The first group of FCJ sisters arrived in Australia on 1st June, 1882. Twelve sisters, from Ireland and England, disembarked from the SS Liguria at Sandridge (Port Melbourne) after a voyage from England lasting six weeks. They were missioned in response to the urgent appeal of bishops and priests in Australia for help with the education of Catholic children.
The sisters began teaching in St Ignatius’ Girls’ School, Richmond, less than a fortnight after their arrival, and by the early autumn, they had set up the Convent School, Mount St Joseph’s. Between 1884 and 1888, three further groups of FCJs from Europe followed the original community of twelve and increased their numbers to thirty four.
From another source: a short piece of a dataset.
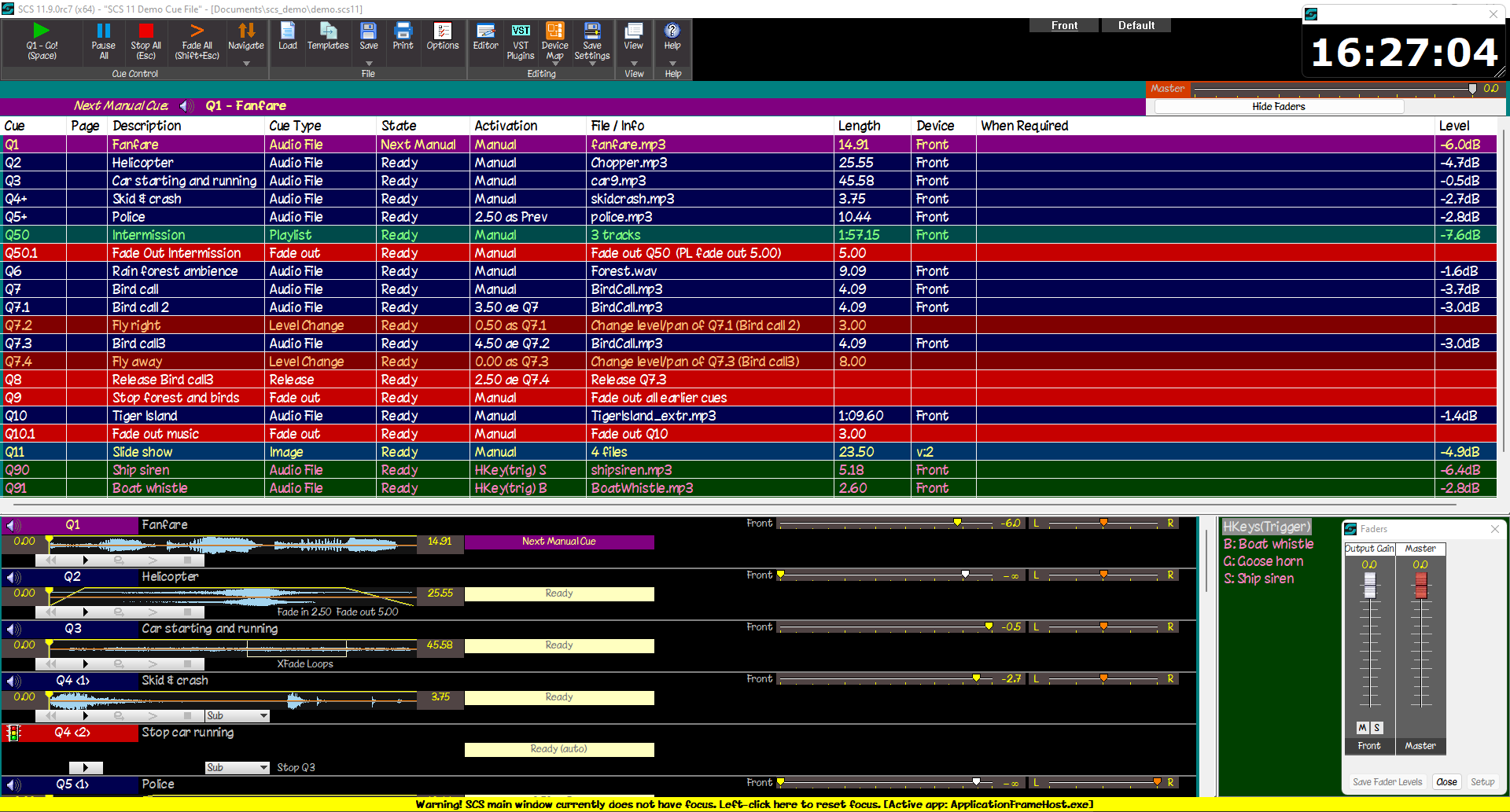1510x812 pixels.
Task: Click the red Stop All icon
Action: (145, 31)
A property in Kew was purchased in 1888 and Genazzano Convent School was started in a house leased by the sisters. Two years later the school moved into a brand new building. Genazzano FCJ College is still flourishing with over a thousand students.
On 14 August, 1900, the FCJ sisters arrived at Benalla, and set up a girls’ secondary school, Our Lady of the Angels. In 1960 boys were accepted into the school and it was later called FCJ College Benalla. Presently there are over four hundred and fifty students in this ever-expanding school.
In each place where the sisters settled the pattern of development was to begin simply, and gradually increase the outreach as the foundation prospered. An FCJ centre normally included one or more parish schools, boarding and day schools, parish pastoral work and many forms of religious education.
In 1968, the sisters established “Stella Maris”, a school for girls at Frankston. This school merged with the Marianist College for boys in 1979 to form John Paul College. Some of the sisters taught in primary schools in the vicinity: St Anne’s, Seaford and St John’s, East Frankston. Others involved themselves in the parish of St Francis Xavier, Frankston. The sisters left Frankston at the end of 1996.
In Langwarrin in 1975 a Frontier Group of five sisters were contracted to work for five years with the priest and the local community. Their mission was to establish a primary school and to be involved in parish ministry.
The FCJ sisters taught in and administered many parish primary schools across Victoria, some for a few years and others for many years, including St Joseph’s Benalla (88 years); St Ignatius, Richmond (100 years); Our Lady of Good Counsel, Deepdene (57years); Sacred Heart, Kew (85 years).
FURTHER AFIELD IN AUSTRALIA
The FCJ sisters engaged in ministry in the Kimberley from 1987 to 1995. They worked at Notre Dame University and with the Catholic Education Office, moving throughout the Kimberley as consultants as well as participating in local parish activities. Other individual ministries took sisters to Sydney and Adelaide where they responded to community needs.
AUSTRALIANS IN DEVELOPING COUNTRIES AND IN COUNTRIES WITH EMERGING ECONOMIES
Since 1986 a number of Australian FCJ sisters have joined sisters of many nationalities in establishing new foundations in developing countries and in countries with emerging economies “being ready to be sent anywhere for the Kingdom of God”. They spent many years in Sierra Leone, Bolivia, Argentina, the Philippines, Indonesia and Romania.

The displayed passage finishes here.